Now, look at the overall SHAPE data. Obviously, the ensemble diversity was very low, in other words, the vast majority of the sequences folded the exact same way (which had some flaws, like the terminal GU and the AA/GA 2-2 loop, hence the lower overall score). So we can be relatively confident that G25 did pair with C30. Considering G26, can you still say "blue = paired"?

 

Update: an exchange in PM with Eli prompts me to provide a more detailed analysis. So this is what I believe is happening here:

G26 is very strongly stacked with G25, and it's almost the stacking alone that produces the SHAPE signal on it. Unfortunately, this solid position for the base itself is unfavorable, both for C30, which lacks a stacking on one side, and for A29 which doesn't seem to be able to form a proper sheared G.A with G26 and only gets one weak H-bond. In the end, the entire tetraloop is actually less stable. 

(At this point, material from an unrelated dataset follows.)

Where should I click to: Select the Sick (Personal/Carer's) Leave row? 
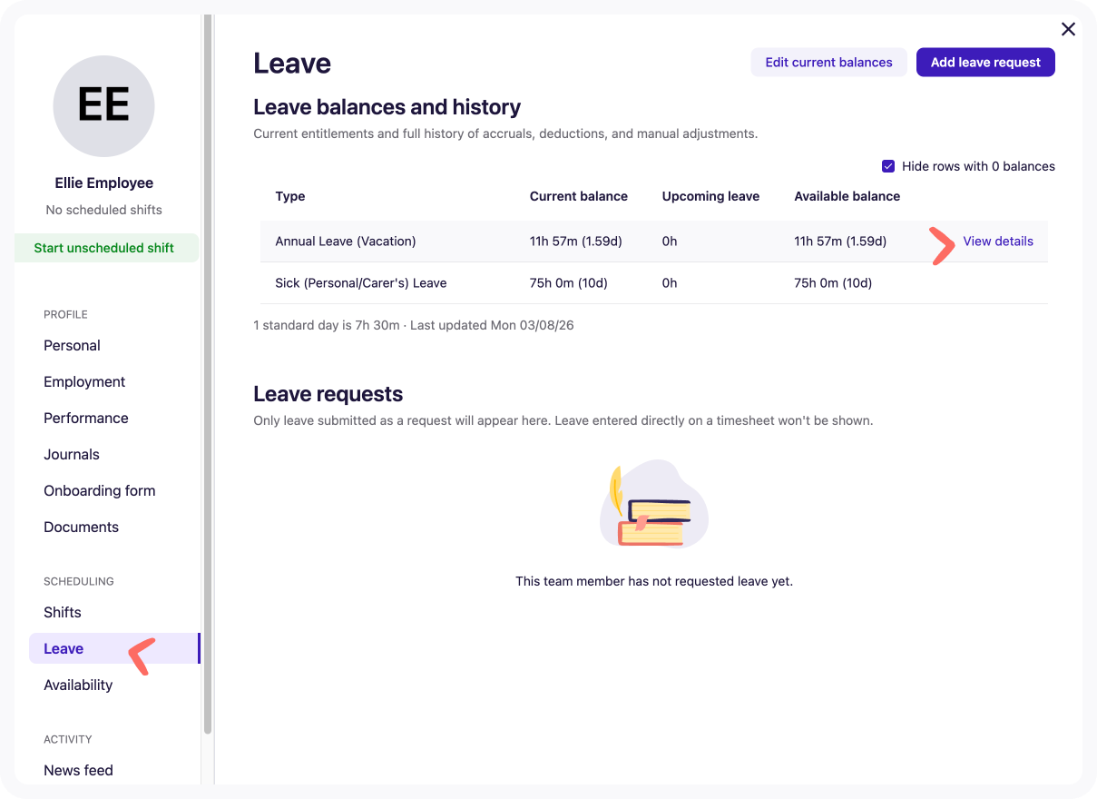tap(653, 283)
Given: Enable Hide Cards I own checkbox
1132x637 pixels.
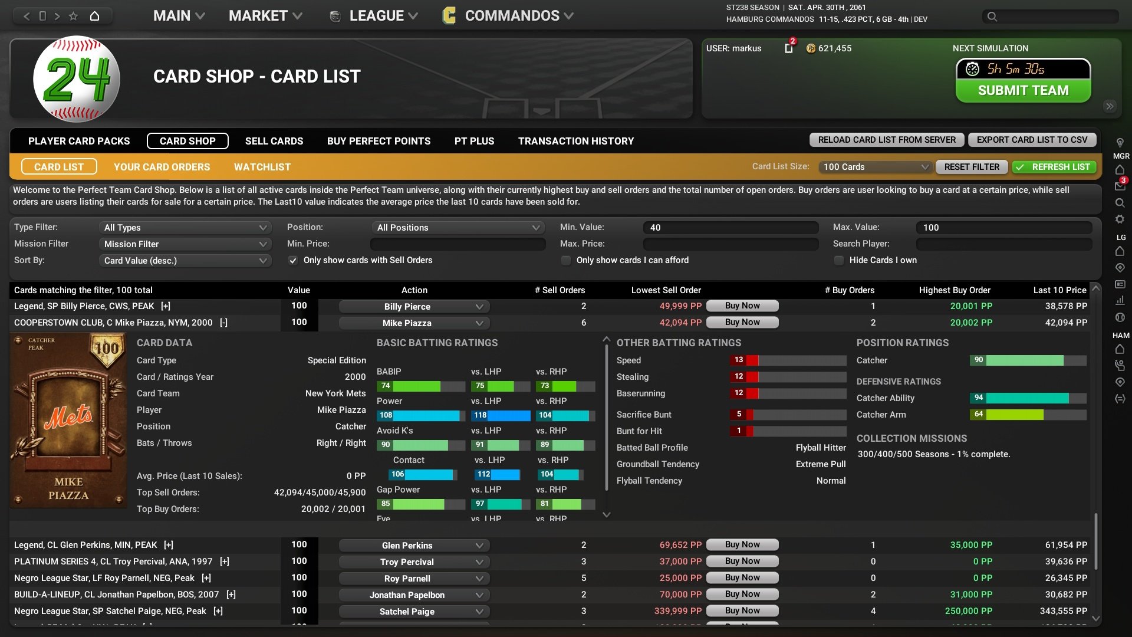Looking at the screenshot, I should click(839, 260).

In the other tetraloop, the stacking for G41 is less favorable, hence the fainter signal on this base, but the hairpin loop gains 2 advantages: the closing pair gets a stacking interaction for both bases, and the A44 base manages to properly form a more solid sheared G.A with G41. Globally, the loop is much more stable. Notice that the second Hbond between G41-A44 does not compensate for the loss in stability for G41 due to its less favorable stacking position in that hairpin loop...

 

Finally, if we take a look at the purple-marked quad, and given the pieces of knowledge I've presented above, I believe that I can find a likely explanation as to what happened there... Can you?